| REQUIRED ACTION |
Repeat all of the data precisely.

INFORMATION PROVIDED: Begin

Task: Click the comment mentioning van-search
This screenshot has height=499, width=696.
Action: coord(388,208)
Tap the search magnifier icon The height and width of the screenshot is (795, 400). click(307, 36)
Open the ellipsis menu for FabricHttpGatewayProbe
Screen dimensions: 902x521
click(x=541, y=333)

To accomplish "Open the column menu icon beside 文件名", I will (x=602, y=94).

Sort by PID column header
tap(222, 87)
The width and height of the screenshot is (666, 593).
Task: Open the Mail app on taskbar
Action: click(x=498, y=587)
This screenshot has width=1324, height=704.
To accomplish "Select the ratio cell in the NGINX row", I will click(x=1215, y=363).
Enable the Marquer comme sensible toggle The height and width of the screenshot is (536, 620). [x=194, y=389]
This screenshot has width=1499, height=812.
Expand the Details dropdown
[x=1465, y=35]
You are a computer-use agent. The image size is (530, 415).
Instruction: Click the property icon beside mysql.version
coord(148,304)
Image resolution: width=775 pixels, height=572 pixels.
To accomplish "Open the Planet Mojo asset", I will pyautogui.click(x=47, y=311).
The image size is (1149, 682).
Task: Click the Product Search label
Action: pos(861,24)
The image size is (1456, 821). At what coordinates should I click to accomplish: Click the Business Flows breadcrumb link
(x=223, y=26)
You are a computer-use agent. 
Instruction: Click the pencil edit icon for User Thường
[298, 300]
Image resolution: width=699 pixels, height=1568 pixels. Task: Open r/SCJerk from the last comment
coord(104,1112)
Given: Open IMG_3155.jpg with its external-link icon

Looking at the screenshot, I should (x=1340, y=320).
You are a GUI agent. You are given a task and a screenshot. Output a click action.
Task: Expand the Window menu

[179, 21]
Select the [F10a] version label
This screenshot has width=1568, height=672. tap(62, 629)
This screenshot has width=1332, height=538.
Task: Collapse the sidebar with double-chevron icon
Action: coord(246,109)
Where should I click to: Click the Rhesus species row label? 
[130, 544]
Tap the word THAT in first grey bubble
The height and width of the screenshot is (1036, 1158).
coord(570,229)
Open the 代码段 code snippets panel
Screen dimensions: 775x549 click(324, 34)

INFORMATION PROVIDED: End

| WRITTEN RESPONSE |
Task: Click the comment mentioning van-search
This screenshot has height=499, width=696.
Action: coord(388,208)
Tap the search magnifier icon The height and width of the screenshot is (795, 400). click(307, 36)
Open the ellipsis menu for FabricHttpGatewayProbe
Screen dimensions: 902x521
click(x=541, y=333)

To accomplish "Open the column menu icon beside 文件名", I will (x=602, y=94).

Sort by PID column header
tap(222, 87)
The width and height of the screenshot is (666, 593).
Task: Open the Mail app on taskbar
Action: click(x=498, y=587)
This screenshot has width=1324, height=704.
To accomplish "Select the ratio cell in the NGINX row", I will click(x=1215, y=363).
Enable the Marquer comme sensible toggle The height and width of the screenshot is (536, 620). [x=194, y=389]
This screenshot has width=1499, height=812.
Expand the Details dropdown
[x=1465, y=35]
You are a computer-use agent. The image size is (530, 415).
Instruction: Click the property icon beside mysql.version
coord(148,304)
Image resolution: width=775 pixels, height=572 pixels.
To accomplish "Open the Planet Mojo asset", I will pyautogui.click(x=47, y=311).
The image size is (1149, 682).
Task: Click the Product Search label
Action: pos(861,24)
The image size is (1456, 821). At what coordinates should I click to accomplish: Click the Business Flows breadcrumb link
(x=223, y=26)
You are a computer-use agent. 
Instruction: Click the pencil edit icon for User Thường
[298, 300]
Image resolution: width=699 pixels, height=1568 pixels. Task: Open r/SCJerk from the last comment
coord(104,1112)
Given: Open IMG_3155.jpg with its external-link icon

Looking at the screenshot, I should (x=1340, y=320).
You are a GUI agent. You are given a task and a screenshot. Output a click action.
Task: Expand the Window menu

[179, 21]
Select the [F10a] version label
This screenshot has width=1568, height=672. tap(62, 629)
This screenshot has width=1332, height=538.
Task: Collapse the sidebar with double-chevron icon
Action: coord(246,109)
Where should I click to: Click the Rhesus species row label? 
[130, 544]
Tap the word THAT in first grey bubble
The height and width of the screenshot is (1036, 1158).
coord(570,229)
Open the 代码段 code snippets panel
Screen dimensions: 775x549 click(324, 34)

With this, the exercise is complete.